Bharat had continualy been focussing it attention on dismemment of Pakistan. Durga Parshad Dhar (commonly known as D. P. Dhar), an official of Indian Foreign Service was sent for studying the causes of Muslim downfall in Spain. and he formed RAW (the notorious Research & Analysis Wing) directly responsible for the secession of East Pakistan (now known as Bengla Desh) while working under close collaboration of Indian Institute of Strategic Studies headed by Subramunyum. Contrary to our expectations, the much awaited American 7th Fleet didn't come to Pakistan's rescue despite its presence close by. In other words, Pakistan paid a rather heavy price for its friendship with the US; whereas Bharat made considerable gains both from Eastern Europe & West despite being avowedly non-alligned.
In addition to above, who is not aware of our role against the expansionsm of USSR & its dismemberment due to its invasion on Afghanistan. Whereas we have invited hostilities of USSR on this score, we have also been subjected to enormous population pressure & a noticeable rise in crime rate due to influx of Afghan Refugees. To the horror of our law-enforcement agencies, or market is overflowing with the latest weaponry, posing law & order problems for us. Thanks to US policy, these armed conflicts occurring in Afghanistan & its adjoining regions have now been brought well within our territory. Not only this, there is lot of interference in our internal affairs.
There is hardly any international ethics.League of Nations failed due to its discriminatory treatment of the developed and the under-developed. United Nations also seems to be at the verge of collapse; unless timely remedial measures are taken without any further delay.

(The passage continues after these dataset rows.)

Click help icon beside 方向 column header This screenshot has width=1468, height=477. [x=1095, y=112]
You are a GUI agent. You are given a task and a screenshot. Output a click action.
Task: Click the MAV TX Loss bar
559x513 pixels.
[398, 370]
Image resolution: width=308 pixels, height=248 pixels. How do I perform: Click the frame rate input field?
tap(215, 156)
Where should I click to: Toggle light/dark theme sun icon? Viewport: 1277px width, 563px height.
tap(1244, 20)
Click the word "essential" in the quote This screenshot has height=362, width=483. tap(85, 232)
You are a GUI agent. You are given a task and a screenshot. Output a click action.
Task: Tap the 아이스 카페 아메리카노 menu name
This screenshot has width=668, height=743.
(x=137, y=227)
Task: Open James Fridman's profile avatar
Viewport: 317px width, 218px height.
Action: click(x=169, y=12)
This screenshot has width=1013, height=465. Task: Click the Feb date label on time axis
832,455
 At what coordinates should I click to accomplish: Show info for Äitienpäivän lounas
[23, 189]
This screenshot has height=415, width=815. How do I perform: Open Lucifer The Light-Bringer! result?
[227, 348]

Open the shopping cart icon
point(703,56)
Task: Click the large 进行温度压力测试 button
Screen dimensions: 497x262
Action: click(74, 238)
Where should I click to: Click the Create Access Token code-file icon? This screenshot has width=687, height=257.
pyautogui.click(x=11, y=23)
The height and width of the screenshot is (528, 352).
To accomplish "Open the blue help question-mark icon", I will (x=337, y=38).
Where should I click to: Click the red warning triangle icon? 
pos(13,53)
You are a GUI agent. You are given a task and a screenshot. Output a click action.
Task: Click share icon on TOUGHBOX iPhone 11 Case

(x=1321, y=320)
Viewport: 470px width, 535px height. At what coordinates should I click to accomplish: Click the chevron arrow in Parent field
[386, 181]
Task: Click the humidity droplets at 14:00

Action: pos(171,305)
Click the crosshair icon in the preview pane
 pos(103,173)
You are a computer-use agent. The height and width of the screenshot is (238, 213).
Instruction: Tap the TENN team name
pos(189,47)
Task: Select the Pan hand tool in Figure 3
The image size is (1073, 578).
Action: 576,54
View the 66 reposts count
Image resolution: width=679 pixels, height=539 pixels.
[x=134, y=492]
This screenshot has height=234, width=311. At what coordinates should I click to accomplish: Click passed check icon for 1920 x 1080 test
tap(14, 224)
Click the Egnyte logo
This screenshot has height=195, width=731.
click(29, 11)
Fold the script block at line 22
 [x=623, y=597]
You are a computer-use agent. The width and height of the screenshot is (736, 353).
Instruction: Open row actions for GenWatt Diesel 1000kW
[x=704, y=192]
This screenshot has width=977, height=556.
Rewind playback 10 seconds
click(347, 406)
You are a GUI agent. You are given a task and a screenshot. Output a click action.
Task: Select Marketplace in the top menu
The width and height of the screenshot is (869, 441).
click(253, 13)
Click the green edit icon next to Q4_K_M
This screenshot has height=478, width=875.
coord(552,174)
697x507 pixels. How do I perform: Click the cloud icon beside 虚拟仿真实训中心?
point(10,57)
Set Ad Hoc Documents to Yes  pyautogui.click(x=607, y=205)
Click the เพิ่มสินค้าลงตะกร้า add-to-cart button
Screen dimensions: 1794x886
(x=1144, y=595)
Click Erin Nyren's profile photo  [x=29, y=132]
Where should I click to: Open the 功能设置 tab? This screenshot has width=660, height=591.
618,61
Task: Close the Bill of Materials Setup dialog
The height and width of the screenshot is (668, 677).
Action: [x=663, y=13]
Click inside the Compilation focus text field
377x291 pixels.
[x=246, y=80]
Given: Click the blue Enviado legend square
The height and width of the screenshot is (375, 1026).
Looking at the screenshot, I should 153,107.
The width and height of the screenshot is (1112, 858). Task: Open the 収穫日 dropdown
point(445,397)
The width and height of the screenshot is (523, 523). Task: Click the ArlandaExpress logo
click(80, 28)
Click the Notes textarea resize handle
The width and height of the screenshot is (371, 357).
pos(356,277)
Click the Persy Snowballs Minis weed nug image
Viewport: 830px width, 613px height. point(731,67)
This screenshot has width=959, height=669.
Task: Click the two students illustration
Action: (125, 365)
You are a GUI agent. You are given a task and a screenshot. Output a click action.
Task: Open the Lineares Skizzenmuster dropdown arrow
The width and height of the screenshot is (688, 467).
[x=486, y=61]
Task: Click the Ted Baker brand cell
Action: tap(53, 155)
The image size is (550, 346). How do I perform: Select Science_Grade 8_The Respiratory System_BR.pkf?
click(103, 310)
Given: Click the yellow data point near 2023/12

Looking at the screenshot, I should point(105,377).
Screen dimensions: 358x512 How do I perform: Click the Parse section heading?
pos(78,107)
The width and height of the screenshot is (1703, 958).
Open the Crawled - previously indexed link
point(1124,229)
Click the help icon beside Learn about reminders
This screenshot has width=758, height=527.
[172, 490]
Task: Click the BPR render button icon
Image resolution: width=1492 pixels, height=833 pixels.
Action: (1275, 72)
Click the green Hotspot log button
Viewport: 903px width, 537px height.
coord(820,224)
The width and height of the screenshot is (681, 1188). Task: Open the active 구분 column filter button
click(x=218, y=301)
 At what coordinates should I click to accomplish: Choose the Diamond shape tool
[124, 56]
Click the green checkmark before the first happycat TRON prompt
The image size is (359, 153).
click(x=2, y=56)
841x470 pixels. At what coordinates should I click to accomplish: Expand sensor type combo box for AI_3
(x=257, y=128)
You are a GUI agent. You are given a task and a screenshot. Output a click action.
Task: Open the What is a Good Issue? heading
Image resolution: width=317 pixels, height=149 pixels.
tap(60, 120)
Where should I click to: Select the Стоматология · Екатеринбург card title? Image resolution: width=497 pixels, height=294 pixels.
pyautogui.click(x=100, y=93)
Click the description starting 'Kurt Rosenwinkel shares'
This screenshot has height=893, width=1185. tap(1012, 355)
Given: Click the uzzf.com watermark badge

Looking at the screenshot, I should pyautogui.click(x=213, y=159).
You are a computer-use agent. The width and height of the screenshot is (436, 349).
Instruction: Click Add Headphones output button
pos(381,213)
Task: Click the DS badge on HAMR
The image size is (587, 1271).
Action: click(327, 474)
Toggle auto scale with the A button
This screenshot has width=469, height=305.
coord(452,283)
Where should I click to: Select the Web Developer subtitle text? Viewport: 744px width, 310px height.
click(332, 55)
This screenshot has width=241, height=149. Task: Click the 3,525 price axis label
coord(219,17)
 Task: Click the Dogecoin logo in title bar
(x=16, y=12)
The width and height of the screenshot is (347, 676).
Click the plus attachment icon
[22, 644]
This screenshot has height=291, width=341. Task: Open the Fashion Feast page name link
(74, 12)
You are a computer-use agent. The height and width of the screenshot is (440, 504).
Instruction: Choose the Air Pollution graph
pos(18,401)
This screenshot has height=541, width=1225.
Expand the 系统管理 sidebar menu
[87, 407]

Accepted that nuclear armament is posing a threat to World peace, but adoption of two different yardsticks doesn't give any assurance whatsoever. Common sense (which is so uncommon) doesn't accept that nuclear weaponry with Pakistan or Iran is a threat t World peace; whereas nuclear arms of US are absolutely harmless. Common Sense does acknowledge that US has a limited exposure to co-existence due to its geographic segregation & limited experience of international relations. It didn't participate in War efforts of Allies till Pearl Harbour was attacked.It was caught by surprise when Japanese attacked Pearl Harbour. Besides, it was US which used the nuclear device on Hiroshima & Nagasaki almost towards the end of WW-ll and at the closure of Japanese theatre. In addition to above, US policies were a failure in LAOS, Korea, and Vietnam. As per the news items appearing in US papers, their policy is complete failure in Iraq as well. If US has a right to possess nuclear arms, there is hardly any justification for its issuing a warning to any other country including Iran against enrichment of Uranium. Besides, its policies in east Timur were at variance with the ones in Bosnia.
Under the circumstances, Pakistan would be well-advised to reappraise and reevaluate it policies keeping the ground realities in view, and to assign priorities to its national rather than international expectation.